We already posted Howard Marks' most recent letter in its entirety previously, but it bears reposting a section from Art Cashin's daily letter which focuses on one segment of Marks' thoughts, which is especially relevant in light of today's most recent comment from one Warren Buffett - a person who very directly benefited from the government/Fed's bailout of the banking sector in 2008 - who said that "Bank Risk No Longer Threatens U.S. Economy." The same banks, incidentally, who are TBerTFer than ever. An objective assessment or merely yet another example of the "handcuff volunteerism" (not to mention crony hubris) Marks touches on? Readers can decide on their own.
From Art Cashin:
Wisdom From A Sage – Howard Marks of Oaktree has another in his long and consistent series of wonderful client letters. This one has to do with things like risk, risk control and herd mentality.
Here is a key piece of his essay:
Arguably the eight pages of this memo leading up to this point are there for the sole purpose of establishing that when investors are sanguine risk is high, and when investors are afraid risk is low. Today there's no question about it: investors are highly aware of the uncertainties attaching to the sluggish recovery, fiscal imbalance and political dysfunction in the U.S.; the same or worse in Europe; lack of growth in Japan; slowdown in China; resulting problems in the emerging markets; and geopolitical tensions. If the global crisis was largely the product of obliviousness to risk – as I'm sure it was – it's reassuring that there is little risk obliviousness today.

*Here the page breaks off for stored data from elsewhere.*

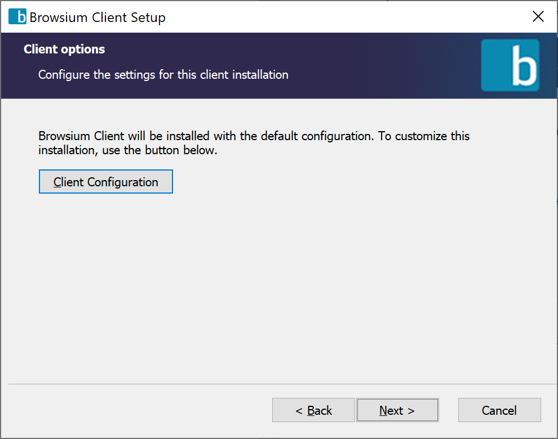This screenshot has width=558, height=439.
Task: Click the 'Browsium Client Setup' title text
Action: 98,17
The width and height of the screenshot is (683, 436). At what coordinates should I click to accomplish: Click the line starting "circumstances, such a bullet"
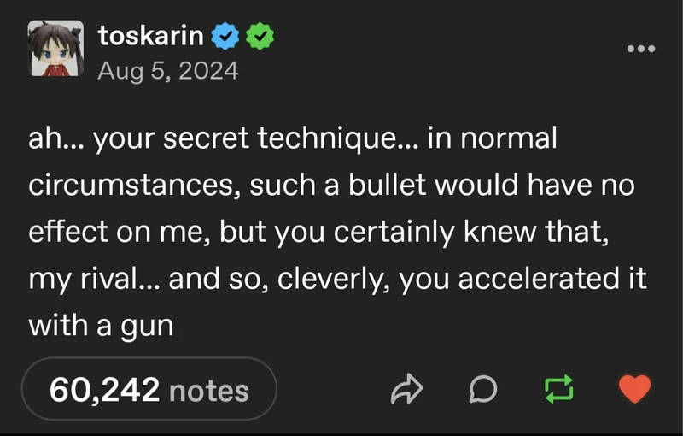pyautogui.click(x=331, y=186)
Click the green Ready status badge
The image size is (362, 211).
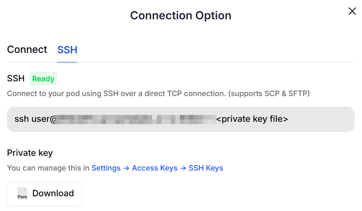43,79
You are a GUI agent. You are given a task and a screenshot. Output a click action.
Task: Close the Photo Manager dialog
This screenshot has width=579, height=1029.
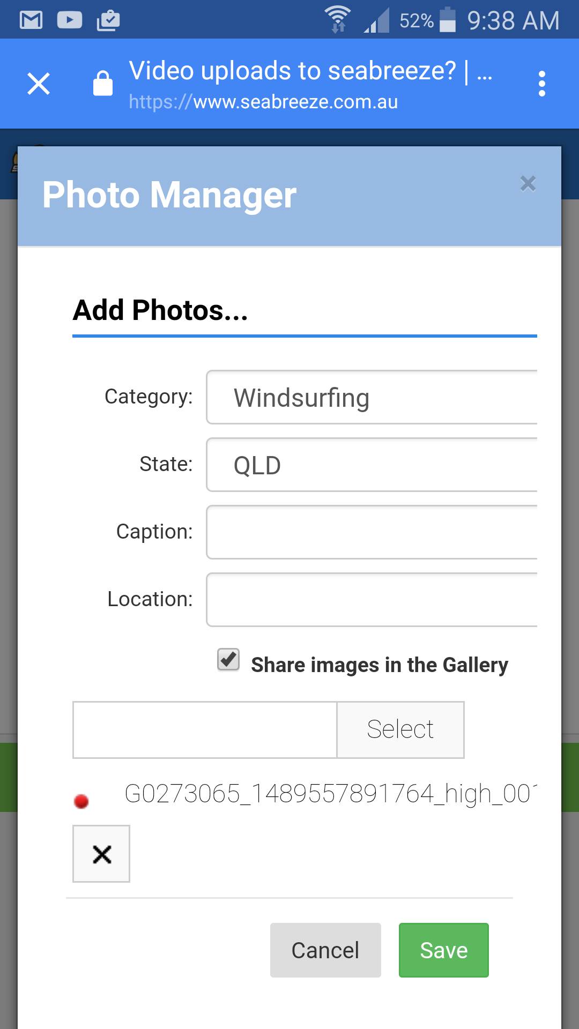point(528,184)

Sober attitudes on the part of investors should be a source of comfort, since in normal times we would expect them to bring down asset prices to the point where they're attractive. The problem, however, is that while few people are thinking bullish today, many are acting bullish. Their pro-risk behavior is having its normal dangerous impact on the markets, even in the absence of pro-risk thinking. I've become increasingly conscious of this inconsistency in recent months, and I think it is the most important issue that today's investors have to confront.
What's the reason for this seeming inconsistency between thoughts and actions? The answer is simple. These people aren't buying because they want to, but because the feel they have to. In the past I've referred to them as "handcuff volunteers."

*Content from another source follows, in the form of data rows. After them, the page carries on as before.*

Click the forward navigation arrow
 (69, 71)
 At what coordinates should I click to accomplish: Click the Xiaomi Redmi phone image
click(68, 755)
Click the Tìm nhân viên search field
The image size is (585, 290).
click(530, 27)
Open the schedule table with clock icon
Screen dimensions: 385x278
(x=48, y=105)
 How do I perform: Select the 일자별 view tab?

The normal response of investors to uncertain times is to say, "Because of the risks that are present, I'm going to shy away from risky investments and stick with a very safe portfolio." Such views would tend to depress prices of risky assets. But, thanks to the actions of the world's central banks to keep rates near zero, that very safe portfolio – especially in the credit markets – will produce little if any return today.

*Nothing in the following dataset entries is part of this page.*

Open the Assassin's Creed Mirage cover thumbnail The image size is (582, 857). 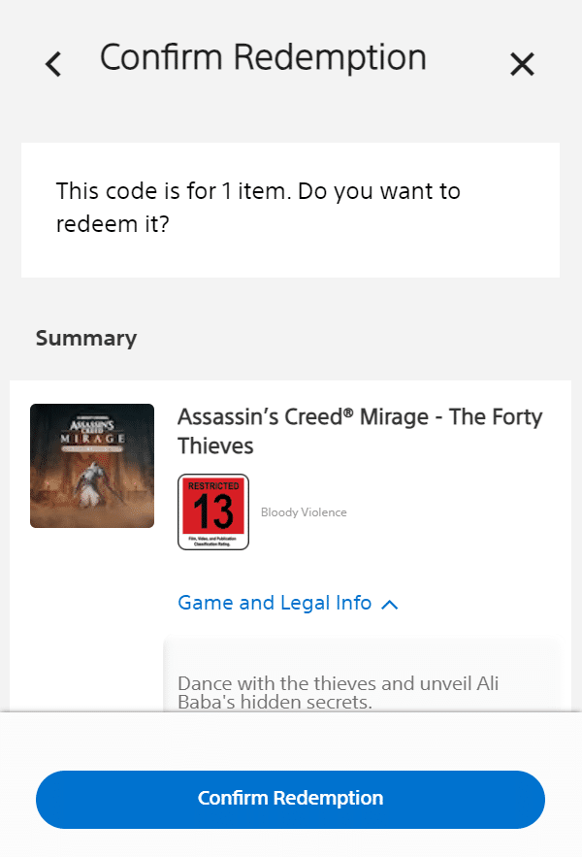92,466
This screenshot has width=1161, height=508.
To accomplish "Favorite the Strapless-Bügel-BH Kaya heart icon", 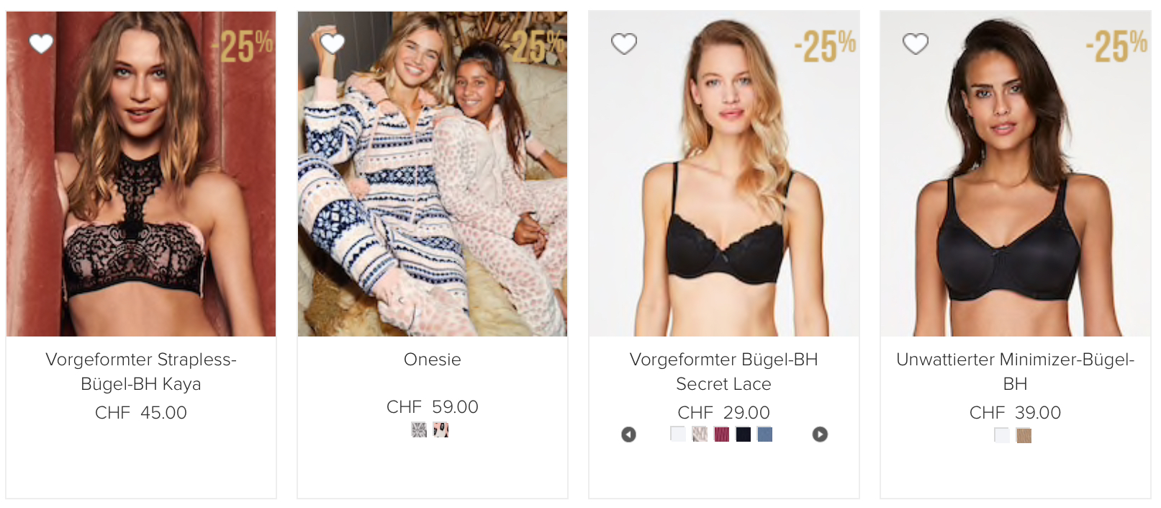I will 41,44.
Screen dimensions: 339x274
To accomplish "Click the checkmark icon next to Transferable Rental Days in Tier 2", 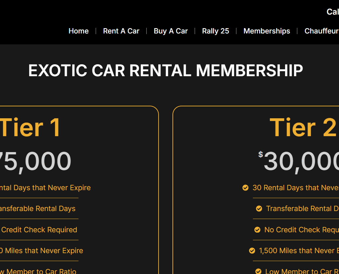I will [259, 209].
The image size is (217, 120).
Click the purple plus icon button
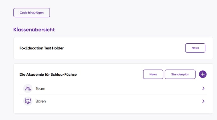(x=203, y=74)
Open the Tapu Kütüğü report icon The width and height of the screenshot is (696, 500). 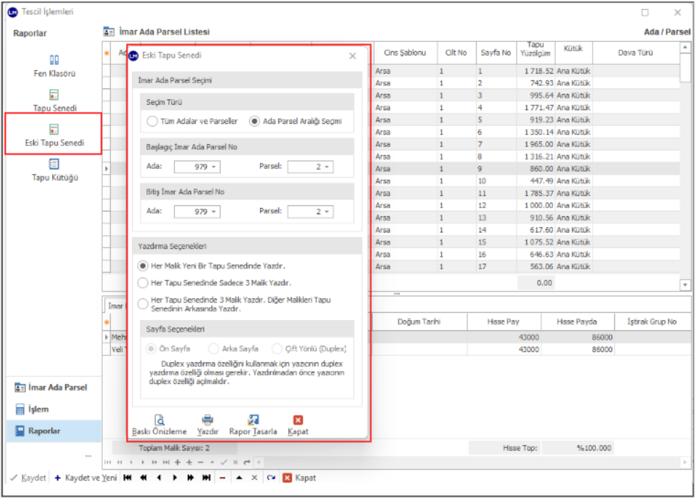click(x=55, y=164)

Many investors have sought the safety of money market and T-bill funds yielding zero, Treasury notes at +/- 1%, and high grade bonds at 3%. But some can't or won't. The retiree living on his savings may not be able to abide the 90% reduction in short Treasury note returns. I imagine him picking up the phone, calling the 800 number and telling his mutual fund company "get me out of that fund yielding zero and get me into one yielding 6%. I have to replace the income I used to get from intermediate Treasurys." And thus he becomes a high yield bond investor…whether consciously or not.
A similar process can affect a pension fund or endowment that needs a return of 7-8% and doesn't want to bet its future on the ultra-low yields on high grade bonds and Treasurys, or the 6% that the institutional consensus expects stocks to return (especially given how badly stocks performed in 2000-02 and 2008 and their overall lack of gains since 1999).
This is the new universe that the Fed and, in fact, central banks around the world have brought us to.